▸ Exercise requirements
Pick out every line of the entries below where "Focus" occurs, and copy those lines.

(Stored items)
**********

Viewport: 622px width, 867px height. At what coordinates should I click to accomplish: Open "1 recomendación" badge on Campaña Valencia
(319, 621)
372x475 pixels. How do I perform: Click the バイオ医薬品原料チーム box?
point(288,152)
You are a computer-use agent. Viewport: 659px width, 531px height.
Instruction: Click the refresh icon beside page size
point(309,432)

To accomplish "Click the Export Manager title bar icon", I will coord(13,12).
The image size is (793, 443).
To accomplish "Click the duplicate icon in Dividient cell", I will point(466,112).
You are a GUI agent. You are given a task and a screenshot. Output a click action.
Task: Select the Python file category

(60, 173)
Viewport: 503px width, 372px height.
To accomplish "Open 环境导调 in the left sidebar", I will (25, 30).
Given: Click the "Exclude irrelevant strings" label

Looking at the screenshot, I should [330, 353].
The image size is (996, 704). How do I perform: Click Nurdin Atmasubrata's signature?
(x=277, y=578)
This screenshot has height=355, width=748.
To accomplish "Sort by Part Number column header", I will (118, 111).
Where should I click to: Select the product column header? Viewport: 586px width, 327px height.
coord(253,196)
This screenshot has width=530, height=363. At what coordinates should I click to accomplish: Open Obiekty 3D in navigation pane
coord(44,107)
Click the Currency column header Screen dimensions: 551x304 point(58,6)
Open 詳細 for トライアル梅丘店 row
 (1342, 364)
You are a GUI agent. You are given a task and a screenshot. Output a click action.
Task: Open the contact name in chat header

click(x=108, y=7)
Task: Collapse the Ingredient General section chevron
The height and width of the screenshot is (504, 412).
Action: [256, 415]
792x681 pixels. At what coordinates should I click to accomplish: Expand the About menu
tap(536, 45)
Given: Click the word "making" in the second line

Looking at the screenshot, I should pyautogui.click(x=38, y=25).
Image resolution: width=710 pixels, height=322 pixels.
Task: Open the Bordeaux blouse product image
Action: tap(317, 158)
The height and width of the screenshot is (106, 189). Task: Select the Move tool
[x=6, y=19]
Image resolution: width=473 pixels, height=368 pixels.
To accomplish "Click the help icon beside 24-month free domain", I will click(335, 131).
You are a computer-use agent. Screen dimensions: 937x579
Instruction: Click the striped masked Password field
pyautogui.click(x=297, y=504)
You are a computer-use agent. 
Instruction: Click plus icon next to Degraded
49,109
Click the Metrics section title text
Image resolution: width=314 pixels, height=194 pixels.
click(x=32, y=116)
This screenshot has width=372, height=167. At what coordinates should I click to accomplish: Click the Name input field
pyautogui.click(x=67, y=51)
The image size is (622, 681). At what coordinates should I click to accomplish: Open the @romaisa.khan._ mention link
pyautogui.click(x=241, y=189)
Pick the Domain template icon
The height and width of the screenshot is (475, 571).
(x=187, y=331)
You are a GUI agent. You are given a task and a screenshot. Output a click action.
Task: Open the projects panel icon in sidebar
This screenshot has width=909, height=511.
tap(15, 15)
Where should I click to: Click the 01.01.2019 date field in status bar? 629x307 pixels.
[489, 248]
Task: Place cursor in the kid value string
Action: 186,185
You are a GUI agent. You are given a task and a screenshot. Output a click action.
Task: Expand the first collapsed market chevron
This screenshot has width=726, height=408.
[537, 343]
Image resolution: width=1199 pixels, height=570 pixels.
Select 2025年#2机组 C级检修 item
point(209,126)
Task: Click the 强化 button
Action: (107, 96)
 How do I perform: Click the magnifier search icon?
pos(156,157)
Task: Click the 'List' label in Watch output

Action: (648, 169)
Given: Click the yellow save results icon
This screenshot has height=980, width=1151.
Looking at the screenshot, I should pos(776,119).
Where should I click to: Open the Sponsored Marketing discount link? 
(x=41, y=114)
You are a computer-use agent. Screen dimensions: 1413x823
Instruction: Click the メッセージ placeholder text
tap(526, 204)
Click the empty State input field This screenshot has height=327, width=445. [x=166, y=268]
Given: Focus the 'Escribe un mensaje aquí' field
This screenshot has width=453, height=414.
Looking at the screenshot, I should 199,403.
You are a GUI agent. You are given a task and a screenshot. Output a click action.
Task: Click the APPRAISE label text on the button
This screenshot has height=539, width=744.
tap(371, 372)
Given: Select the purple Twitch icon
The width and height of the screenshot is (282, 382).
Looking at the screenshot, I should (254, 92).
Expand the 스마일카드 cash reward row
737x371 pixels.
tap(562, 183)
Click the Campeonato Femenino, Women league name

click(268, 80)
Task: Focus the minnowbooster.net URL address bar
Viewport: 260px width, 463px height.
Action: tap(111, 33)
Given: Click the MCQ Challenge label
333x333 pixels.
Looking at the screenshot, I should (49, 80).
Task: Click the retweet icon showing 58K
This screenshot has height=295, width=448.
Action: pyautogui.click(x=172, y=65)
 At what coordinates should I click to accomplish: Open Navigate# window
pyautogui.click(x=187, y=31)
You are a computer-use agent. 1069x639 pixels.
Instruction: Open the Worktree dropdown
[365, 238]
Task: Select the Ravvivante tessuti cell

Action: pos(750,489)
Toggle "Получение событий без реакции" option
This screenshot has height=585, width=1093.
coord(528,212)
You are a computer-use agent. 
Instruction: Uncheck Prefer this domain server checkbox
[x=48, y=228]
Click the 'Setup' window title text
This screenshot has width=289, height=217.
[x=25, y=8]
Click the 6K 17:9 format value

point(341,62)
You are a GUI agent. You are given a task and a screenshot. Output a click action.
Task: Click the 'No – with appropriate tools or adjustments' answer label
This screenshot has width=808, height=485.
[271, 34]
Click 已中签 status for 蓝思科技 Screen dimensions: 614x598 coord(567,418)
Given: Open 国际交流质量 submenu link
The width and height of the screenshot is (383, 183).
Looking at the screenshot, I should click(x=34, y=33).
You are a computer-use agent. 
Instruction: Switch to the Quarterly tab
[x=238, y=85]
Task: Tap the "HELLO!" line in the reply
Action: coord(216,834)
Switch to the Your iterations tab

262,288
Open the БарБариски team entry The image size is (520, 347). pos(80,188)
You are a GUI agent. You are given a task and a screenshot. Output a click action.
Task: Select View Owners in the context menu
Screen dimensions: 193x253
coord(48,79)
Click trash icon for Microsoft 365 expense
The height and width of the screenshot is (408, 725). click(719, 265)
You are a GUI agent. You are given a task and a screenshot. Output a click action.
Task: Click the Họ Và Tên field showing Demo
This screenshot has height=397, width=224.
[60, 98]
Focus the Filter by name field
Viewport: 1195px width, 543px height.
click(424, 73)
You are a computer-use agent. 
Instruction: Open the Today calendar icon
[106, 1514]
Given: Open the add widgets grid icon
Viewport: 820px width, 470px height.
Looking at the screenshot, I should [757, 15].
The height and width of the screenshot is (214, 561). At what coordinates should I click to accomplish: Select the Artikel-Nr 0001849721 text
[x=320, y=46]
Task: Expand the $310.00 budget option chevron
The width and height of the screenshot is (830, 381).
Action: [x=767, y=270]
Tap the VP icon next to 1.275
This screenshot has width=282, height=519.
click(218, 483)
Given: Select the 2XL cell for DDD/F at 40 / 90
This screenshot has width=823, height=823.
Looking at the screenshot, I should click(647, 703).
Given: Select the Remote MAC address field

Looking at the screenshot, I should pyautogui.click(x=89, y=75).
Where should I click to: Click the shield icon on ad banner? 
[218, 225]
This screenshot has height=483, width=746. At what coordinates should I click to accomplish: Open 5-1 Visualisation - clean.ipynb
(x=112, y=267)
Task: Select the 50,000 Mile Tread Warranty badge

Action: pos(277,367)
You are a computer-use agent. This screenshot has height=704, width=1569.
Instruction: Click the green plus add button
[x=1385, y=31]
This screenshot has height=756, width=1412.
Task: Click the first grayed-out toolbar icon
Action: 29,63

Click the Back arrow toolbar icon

**********

▸ Solution to the problem
Given: Focus the 'Escribe un mensaje aquí' field
Task: Focus the minnowbooster.net URL address bar
Focus the Filter by name field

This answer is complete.